Your task:
From the first line onward, reproduce the records exactly; the final line to include is the one holding "Task: Click the green Luftdruck legend swatch".

──────── Stored data ────────

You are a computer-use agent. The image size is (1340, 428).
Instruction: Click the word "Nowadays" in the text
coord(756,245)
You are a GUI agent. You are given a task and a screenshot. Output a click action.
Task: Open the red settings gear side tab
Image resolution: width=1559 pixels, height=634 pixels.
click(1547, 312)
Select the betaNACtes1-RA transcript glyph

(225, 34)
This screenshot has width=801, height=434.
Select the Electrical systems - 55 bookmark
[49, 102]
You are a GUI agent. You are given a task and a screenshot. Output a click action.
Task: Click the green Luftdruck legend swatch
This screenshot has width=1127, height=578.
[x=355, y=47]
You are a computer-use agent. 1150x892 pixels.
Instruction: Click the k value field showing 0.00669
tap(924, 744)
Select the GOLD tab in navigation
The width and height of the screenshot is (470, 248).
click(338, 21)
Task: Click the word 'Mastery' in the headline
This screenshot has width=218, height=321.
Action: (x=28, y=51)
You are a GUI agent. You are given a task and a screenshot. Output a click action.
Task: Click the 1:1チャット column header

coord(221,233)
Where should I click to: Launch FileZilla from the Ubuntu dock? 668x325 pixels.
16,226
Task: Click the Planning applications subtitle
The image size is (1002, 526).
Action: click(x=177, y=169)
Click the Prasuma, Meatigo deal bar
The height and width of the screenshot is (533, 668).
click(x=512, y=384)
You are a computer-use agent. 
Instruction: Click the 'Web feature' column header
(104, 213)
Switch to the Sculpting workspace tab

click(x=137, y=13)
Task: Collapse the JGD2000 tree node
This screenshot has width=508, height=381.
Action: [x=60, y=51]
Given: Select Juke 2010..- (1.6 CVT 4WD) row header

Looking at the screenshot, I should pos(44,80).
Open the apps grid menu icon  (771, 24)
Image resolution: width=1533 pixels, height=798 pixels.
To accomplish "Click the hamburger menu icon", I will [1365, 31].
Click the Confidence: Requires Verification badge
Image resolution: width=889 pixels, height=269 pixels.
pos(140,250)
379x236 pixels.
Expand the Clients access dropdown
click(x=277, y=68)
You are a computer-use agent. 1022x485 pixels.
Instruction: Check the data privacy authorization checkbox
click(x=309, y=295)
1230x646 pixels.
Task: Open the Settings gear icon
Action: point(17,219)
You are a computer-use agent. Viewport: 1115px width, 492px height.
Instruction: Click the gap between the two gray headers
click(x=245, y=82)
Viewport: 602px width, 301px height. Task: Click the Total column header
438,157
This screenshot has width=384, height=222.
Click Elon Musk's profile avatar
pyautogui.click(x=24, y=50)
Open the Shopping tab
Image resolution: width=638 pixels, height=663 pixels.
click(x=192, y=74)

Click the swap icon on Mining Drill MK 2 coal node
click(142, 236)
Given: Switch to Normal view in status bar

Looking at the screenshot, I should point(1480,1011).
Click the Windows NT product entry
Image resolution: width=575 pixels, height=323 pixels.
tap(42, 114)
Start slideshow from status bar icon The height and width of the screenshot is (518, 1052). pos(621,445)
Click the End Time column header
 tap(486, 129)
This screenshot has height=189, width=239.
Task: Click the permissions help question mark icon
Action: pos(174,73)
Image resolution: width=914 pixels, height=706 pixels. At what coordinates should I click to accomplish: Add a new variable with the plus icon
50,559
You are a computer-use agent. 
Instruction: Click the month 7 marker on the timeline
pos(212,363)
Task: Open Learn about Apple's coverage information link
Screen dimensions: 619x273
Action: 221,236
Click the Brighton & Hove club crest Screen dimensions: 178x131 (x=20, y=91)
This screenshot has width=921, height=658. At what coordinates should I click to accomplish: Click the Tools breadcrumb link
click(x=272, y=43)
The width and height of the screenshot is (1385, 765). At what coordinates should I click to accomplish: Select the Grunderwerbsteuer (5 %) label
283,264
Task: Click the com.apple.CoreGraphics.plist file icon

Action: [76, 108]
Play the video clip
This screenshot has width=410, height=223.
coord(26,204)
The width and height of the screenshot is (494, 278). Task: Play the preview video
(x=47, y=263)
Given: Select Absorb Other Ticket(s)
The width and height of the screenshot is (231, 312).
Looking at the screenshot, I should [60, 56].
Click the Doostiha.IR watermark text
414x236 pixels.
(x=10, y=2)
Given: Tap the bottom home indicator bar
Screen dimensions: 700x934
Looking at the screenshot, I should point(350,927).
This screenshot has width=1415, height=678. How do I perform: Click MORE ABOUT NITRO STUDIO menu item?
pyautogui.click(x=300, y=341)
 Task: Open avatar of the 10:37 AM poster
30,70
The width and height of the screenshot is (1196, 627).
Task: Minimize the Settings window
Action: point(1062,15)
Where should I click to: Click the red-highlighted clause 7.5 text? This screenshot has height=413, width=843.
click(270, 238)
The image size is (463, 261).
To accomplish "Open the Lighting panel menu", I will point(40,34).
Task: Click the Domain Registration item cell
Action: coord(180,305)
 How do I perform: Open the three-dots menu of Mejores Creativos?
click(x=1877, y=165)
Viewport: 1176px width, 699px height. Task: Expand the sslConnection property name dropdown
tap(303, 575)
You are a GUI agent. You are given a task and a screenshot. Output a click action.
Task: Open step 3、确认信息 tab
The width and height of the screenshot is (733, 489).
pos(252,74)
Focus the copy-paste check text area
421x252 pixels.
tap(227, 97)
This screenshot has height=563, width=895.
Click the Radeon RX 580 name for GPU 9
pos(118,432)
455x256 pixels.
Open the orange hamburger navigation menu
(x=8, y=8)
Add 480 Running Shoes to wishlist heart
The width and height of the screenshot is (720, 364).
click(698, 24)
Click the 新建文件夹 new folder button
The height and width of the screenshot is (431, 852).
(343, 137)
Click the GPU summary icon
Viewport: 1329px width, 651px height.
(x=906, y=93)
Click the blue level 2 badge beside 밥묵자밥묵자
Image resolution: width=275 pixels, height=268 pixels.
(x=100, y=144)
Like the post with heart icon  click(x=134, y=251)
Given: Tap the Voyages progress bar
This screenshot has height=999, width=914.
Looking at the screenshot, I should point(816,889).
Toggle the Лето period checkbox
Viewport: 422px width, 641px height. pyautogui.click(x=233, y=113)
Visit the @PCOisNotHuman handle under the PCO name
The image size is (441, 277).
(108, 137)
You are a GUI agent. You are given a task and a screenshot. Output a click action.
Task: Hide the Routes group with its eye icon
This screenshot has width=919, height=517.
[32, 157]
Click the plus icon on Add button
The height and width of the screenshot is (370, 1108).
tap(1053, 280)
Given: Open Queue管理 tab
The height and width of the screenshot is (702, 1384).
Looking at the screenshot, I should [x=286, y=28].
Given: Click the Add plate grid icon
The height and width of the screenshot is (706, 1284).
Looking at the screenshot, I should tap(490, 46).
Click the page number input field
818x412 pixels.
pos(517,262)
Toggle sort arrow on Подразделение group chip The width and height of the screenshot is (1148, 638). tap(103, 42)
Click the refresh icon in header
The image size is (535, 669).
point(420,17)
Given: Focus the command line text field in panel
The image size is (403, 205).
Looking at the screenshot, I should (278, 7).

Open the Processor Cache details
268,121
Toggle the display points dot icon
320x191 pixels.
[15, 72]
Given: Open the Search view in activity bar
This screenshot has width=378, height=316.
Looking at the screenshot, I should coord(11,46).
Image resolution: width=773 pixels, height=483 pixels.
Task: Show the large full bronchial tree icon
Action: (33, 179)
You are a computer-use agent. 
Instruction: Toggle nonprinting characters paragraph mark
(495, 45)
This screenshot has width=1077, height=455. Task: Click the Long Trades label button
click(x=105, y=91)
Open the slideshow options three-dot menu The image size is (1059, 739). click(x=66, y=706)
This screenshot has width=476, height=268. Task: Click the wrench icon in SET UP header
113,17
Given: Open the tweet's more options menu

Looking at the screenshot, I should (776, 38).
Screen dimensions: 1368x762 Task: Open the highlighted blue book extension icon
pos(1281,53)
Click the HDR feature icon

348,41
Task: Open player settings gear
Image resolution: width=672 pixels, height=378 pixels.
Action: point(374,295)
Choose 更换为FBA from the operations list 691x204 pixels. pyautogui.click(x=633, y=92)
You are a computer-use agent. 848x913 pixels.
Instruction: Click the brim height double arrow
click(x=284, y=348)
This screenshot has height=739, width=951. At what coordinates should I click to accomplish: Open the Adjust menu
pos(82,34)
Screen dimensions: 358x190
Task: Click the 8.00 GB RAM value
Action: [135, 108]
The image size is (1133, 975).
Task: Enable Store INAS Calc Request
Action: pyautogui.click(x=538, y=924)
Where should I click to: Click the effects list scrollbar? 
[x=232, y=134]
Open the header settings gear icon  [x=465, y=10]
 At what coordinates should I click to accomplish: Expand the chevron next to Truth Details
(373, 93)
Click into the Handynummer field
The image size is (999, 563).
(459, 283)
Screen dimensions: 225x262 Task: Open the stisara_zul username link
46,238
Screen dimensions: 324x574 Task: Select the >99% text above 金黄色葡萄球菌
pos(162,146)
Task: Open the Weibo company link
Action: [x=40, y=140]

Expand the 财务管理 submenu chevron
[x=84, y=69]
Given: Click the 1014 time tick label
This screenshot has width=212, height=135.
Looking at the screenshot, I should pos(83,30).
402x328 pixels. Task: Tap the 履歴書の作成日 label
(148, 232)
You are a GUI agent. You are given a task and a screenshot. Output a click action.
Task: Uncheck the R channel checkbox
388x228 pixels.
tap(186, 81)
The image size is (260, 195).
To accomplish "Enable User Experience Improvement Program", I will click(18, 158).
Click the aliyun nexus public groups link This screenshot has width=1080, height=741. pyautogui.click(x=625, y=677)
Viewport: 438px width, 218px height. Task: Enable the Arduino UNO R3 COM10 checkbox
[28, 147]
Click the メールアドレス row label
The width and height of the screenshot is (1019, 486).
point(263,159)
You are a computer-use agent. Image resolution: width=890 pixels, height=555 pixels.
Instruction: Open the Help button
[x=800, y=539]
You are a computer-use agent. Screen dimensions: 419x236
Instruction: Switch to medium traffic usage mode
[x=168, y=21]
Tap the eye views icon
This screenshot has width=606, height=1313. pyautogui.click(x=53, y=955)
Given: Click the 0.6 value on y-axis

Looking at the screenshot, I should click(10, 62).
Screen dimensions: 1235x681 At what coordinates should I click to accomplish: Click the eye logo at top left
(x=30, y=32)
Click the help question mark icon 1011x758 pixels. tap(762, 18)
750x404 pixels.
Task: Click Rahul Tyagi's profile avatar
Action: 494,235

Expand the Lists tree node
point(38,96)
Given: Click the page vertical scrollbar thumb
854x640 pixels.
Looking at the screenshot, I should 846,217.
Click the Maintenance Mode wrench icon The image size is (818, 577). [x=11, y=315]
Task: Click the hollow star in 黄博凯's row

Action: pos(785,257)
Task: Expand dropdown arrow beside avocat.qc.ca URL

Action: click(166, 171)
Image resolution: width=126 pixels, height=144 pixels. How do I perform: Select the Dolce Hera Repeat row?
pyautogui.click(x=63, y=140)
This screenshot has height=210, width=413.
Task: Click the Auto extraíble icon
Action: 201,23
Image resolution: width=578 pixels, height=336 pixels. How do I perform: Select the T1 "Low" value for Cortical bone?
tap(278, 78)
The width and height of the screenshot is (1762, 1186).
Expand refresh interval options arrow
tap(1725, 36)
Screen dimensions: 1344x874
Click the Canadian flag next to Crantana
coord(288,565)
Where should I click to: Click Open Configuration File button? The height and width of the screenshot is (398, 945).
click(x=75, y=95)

────────

Response:
You are a computer-use agent. The image size is (1340, 428).
Instruction: Click the word "Nowadays" in the text
coord(756,245)
You are a GUI agent. You are given a task and a screenshot. Output a click action.
Task: Open the red settings gear side tab
Image resolution: width=1559 pixels, height=634 pixels.
click(1547, 312)
Select the betaNACtes1-RA transcript glyph

(225, 34)
This screenshot has width=801, height=434.
Select the Electrical systems - 55 bookmark
[49, 102]
You are a GUI agent. You are given a task and a screenshot. Output a click action.
Task: Click the green Luftdruck legend swatch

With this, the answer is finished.